_Work item_: The answer must be an exact transcription of every record.

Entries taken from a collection
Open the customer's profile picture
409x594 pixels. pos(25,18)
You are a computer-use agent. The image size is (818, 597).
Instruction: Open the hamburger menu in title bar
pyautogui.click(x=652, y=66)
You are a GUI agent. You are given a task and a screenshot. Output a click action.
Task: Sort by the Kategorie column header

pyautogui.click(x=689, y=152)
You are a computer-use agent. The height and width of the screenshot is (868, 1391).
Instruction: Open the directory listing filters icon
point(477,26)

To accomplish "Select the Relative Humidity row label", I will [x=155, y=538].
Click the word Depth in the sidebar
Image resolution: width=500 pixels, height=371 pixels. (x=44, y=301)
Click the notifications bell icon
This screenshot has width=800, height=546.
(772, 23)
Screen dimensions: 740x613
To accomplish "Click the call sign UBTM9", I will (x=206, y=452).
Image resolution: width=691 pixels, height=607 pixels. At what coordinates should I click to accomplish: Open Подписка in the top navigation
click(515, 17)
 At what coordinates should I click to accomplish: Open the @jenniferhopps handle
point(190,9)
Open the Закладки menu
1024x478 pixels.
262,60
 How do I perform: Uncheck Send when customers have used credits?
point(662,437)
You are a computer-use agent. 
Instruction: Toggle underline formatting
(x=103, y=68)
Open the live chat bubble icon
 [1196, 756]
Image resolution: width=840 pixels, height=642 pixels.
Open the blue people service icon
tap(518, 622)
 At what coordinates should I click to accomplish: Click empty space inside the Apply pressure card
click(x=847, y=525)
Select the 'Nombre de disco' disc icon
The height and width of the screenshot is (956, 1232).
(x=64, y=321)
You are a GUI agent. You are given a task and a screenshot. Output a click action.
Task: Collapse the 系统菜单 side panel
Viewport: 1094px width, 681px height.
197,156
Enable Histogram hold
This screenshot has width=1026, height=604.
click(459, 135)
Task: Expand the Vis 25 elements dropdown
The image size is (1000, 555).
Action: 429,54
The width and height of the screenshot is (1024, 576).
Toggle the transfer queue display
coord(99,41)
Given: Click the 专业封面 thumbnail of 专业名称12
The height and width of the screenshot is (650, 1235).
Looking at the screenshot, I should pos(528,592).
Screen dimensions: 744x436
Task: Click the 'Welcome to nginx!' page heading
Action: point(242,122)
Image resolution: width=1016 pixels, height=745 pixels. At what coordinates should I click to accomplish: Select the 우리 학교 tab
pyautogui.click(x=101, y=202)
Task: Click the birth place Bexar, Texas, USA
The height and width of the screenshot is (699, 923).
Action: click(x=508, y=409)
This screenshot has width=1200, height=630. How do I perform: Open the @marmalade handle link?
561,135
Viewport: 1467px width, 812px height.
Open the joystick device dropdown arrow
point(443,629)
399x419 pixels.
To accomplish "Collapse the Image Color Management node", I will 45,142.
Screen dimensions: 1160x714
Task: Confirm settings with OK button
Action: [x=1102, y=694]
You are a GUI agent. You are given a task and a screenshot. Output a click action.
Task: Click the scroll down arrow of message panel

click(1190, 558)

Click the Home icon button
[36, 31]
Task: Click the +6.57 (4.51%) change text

_Answer box_:
Open the customer's profile picture
409x594 pixels. pos(25,18)
You are a computer-use agent. The image size is (818, 597).
Instruction: Open the hamburger menu in title bar
pyautogui.click(x=652, y=66)
You are a GUI agent. You are given a task and a screenshot. Output a click action.
Task: Sort by the Kategorie column header

pyautogui.click(x=689, y=152)
You are a computer-use agent. The height and width of the screenshot is (868, 1391).
Instruction: Open the directory listing filters icon
point(477,26)

To accomplish "Select the Relative Humidity row label", I will [x=155, y=538].
Click the word Depth in the sidebar
Image resolution: width=500 pixels, height=371 pixels. (x=44, y=301)
Click the notifications bell icon
This screenshot has width=800, height=546.
(772, 23)
Screen dimensions: 740x613
To accomplish "Click the call sign UBTM9", I will (x=206, y=452).
Image resolution: width=691 pixels, height=607 pixels. At what coordinates should I click to accomplish: Open Подписка in the top navigation
click(515, 17)
 At what coordinates should I click to accomplish: Open the @jenniferhopps handle
point(190,9)
Open the Закладки menu
1024x478 pixels.
262,60
 How do I perform: Uncheck Send when customers have used credits?
point(662,437)
You are a computer-use agent. 
Instruction: Toggle underline formatting
(x=103, y=68)
Open the live chat bubble icon
 [1196, 756]
Image resolution: width=840 pixels, height=642 pixels.
Open the blue people service icon
tap(518, 622)
 At what coordinates should I click to accomplish: Click empty space inside the Apply pressure card
click(x=847, y=525)
Select the 'Nombre de disco' disc icon
The height and width of the screenshot is (956, 1232).
(x=64, y=321)
You are a GUI agent. You are given a task and a screenshot. Output a click action.
Task: Collapse the 系统菜单 side panel
Viewport: 1094px width, 681px height.
197,156
Enable Histogram hold
This screenshot has width=1026, height=604.
click(459, 135)
Task: Expand the Vis 25 elements dropdown
The image size is (1000, 555).
Action: 429,54
The width and height of the screenshot is (1024, 576).
Toggle the transfer queue display
coord(99,41)
Given: Click the 专业封面 thumbnail of 专业名称12
The height and width of the screenshot is (650, 1235).
Looking at the screenshot, I should pos(528,592).
Screen dimensions: 744x436
Task: Click the 'Welcome to nginx!' page heading
Action: point(242,122)
Image resolution: width=1016 pixels, height=745 pixels. At what coordinates should I click to accomplish: Select the 우리 학교 tab
pyautogui.click(x=101, y=202)
Task: Click the birth place Bexar, Texas, USA
The height and width of the screenshot is (699, 923).
Action: click(x=508, y=409)
This screenshot has width=1200, height=630. How do I perform: Open the @marmalade handle link?
561,135
Viewport: 1467px width, 812px height.
Open the joystick device dropdown arrow
point(443,629)
399x419 pixels.
To accomplish "Collapse the Image Color Management node", I will 45,142.
Screen dimensions: 1160x714
Task: Confirm settings with OK button
Action: [x=1102, y=694]
You are a GUI agent. You are given a task and a screenshot. Output a click action.
Task: Click the scroll down arrow of message panel

click(1190, 558)

Click the Home icon button
[36, 31]
Task: Click the +6.57 (4.51%) change text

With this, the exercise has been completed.